Which brings me to Ángel Muñoz who, with Peña, is the real star of the show. The two couldn’t be more different: Peña is all interiority and nuance, while Muñoz is all bluster and instinct. But he has the goods to back it up. Thick thighed, broad-chested, with a mane of black curls, a smoldering gaze and a sultry overbite, he’s a bull of a man and an extraordinarily charismatic performer. He starts off slow, teasing the audience with swivels and slides of the foot, complemented by sweeping arm gestures. But when he gets going, there’s no stopping him. And it’s no thoughtless barrage of sound; his zapateado is full of surprises, sudden rhythmic shifts and syncopations. He varies from loud to almost inaudible taps and plays with subtle variations and accents, gradually building to a kind of wild frenzy. He’s got tricks up his sleeve as well, like taps on one leg and taps while traveling across the stage and while turning.

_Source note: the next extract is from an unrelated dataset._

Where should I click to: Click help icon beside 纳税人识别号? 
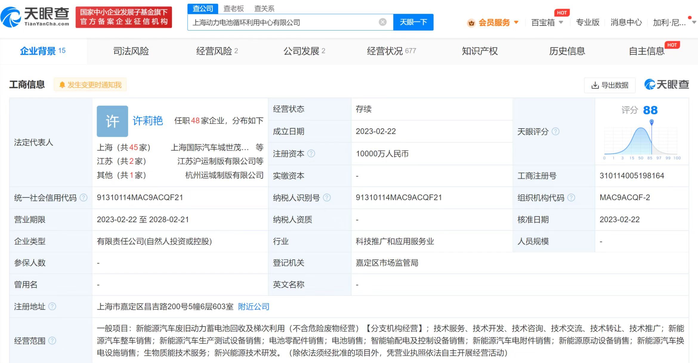[327, 198]
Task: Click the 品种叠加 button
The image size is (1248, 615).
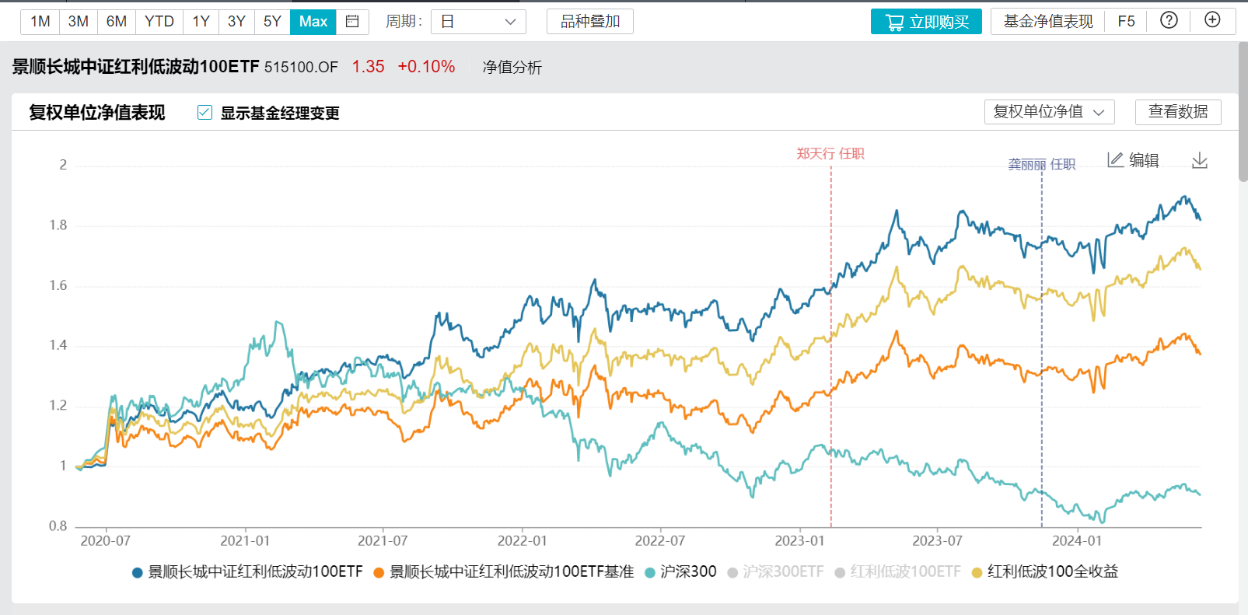Action: pos(590,22)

But what really makes him thrilling to watch is the way he seems to enjoy himself and improvise the steps, taking the musicians and audience along for the ride. “What should I do now?” he seems to ask himself as he rises high on relevé, ready to pounce. He’s a master of suspense. And he really engages the musicians, often turning to them, egging them on. Like a surfer, his body tenses, ready to catch a wave; he waits and waits, circling the beat, and then, with a surge, he dives in. His two solos at the Met ended with explosive, witty, wild passages that brought the audience to its feet. He stared out, not in that impersonal, pseudo-intense way, but rather seeming to engage individual people, dancing for them and about them, drawing them into his world. He was playful and sensual and unpredictable and really, you really didn’t want the solos to end. That’s how flamenco should be.